The committee, chaired by University System of Maryland Chancellor Brit Kirwan, partly aims to dissuade the federal government from moving ahead with tentative plans to implement its own system of testing college students. The standardized testing would purportedly address current problems with comparing the educations provided at different public colleges and universities in the country. The test would not focus on specialized information gained in upper-level classes but on lower-level, more basic college knowledge students from all majors should attain.

As journalists who cover a university, such a pool of data seems too good to be true, too good to pass up and too good, essentially, to question. From the viewpoint of students skeptical of the drudgery that is CORE and of the possibility of obtaining scientifically legitimate results from such a scheme, these standardized tests should clearly raise some eyebrows.

First, not all students will be subject to the testing. The current idea is that the committee will test a pool of freshmen and a pool of seniors from a given university, and then compare the scores with the hope that the seniors perform better than the freshmen. But what the committee hasn’t worked out yet is how to select those pools of students.
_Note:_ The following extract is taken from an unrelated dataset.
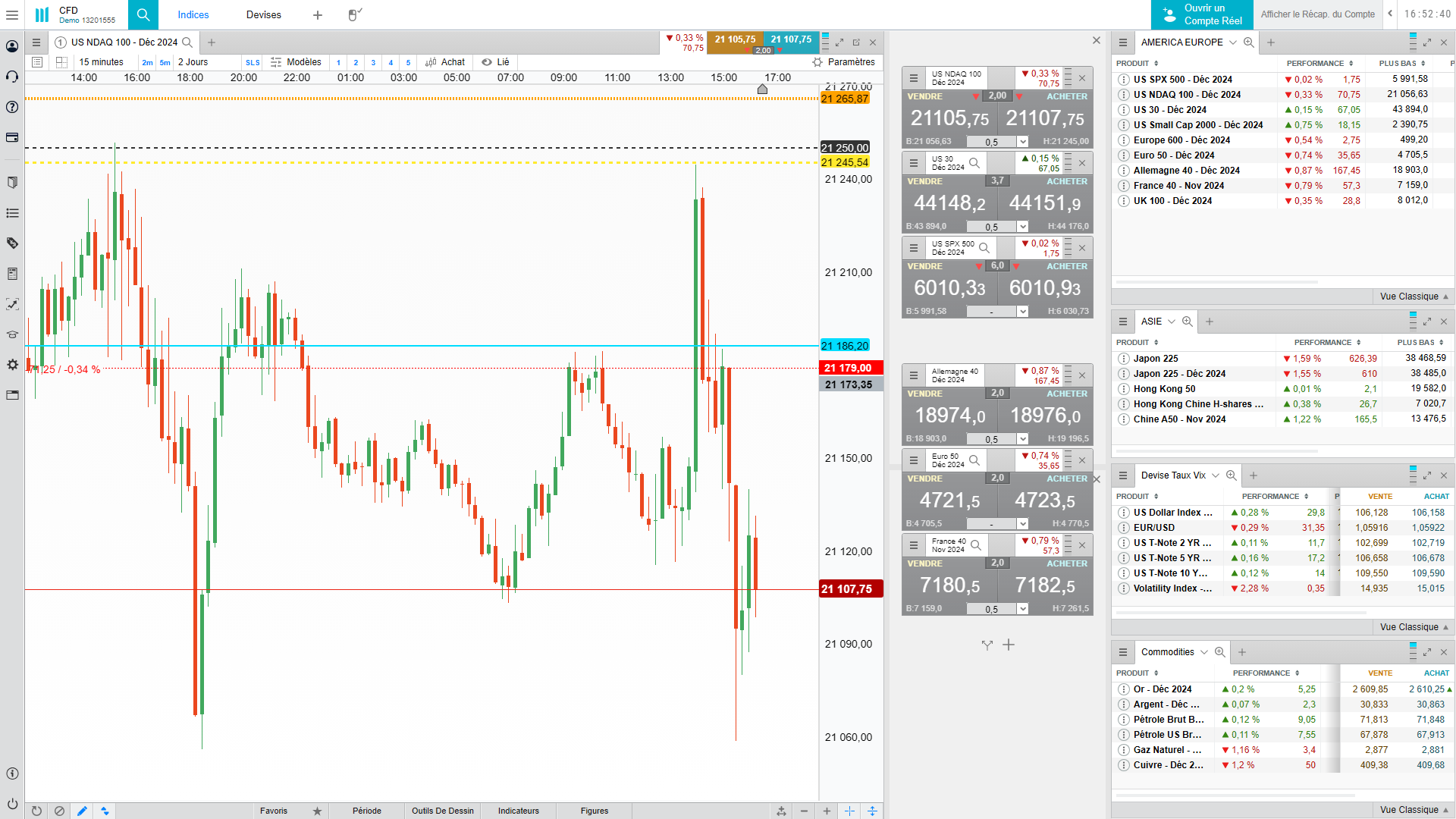Click the power logout icon
Viewport: 1456px width, 819px height.
coord(12,804)
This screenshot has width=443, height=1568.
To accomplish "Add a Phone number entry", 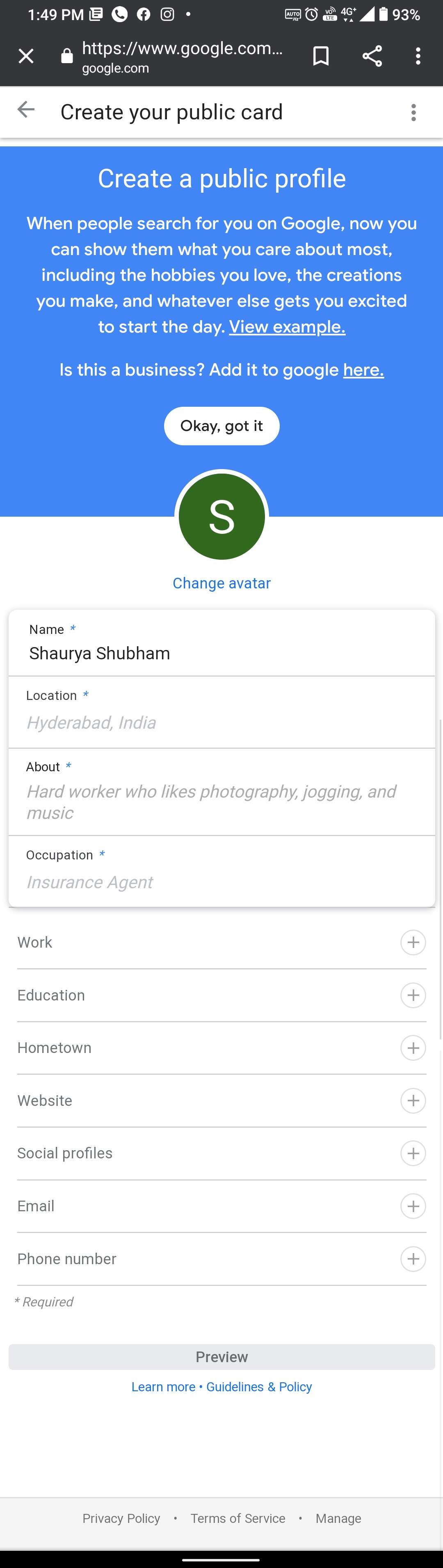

If they select, say, 300 freshmen randomly, there is no guarantee that all the students would show up to take the test, especially considering that there could be no punishment for no-show students as not all students are required to take the test in the first place. But if they put out a request for freshmen interested in taking the test – perhaps with some sort of bribe attached – then the pool of freshmen taking the test will not be random and will not necessarily be representative of the student body.

We all know damn well that 100 percent of randomly selected freshmen will not show up to take a standardized test. There’s probably an even slimmer chance that 100 percent of seniors would show up. This is the reason why many of the experiments conducted on the campus are completed only after the researchers bribe subjects for their cooperation.

The logistics of acquiring enough randomly completed tests to make the study legitimate seems impossible. And if the participants are not randomly selected, then what will the bribes be? If the bribe is money, you are more likely to get college students with less money, both in their own bank accounts and in their parents’. This would probably skew the results, as would most other conceivable bribes.

Students shouldn’t be entirely against the idea of standardized testing, as the results would be quite interesting. But they should be skeptical of how researchers come by those results.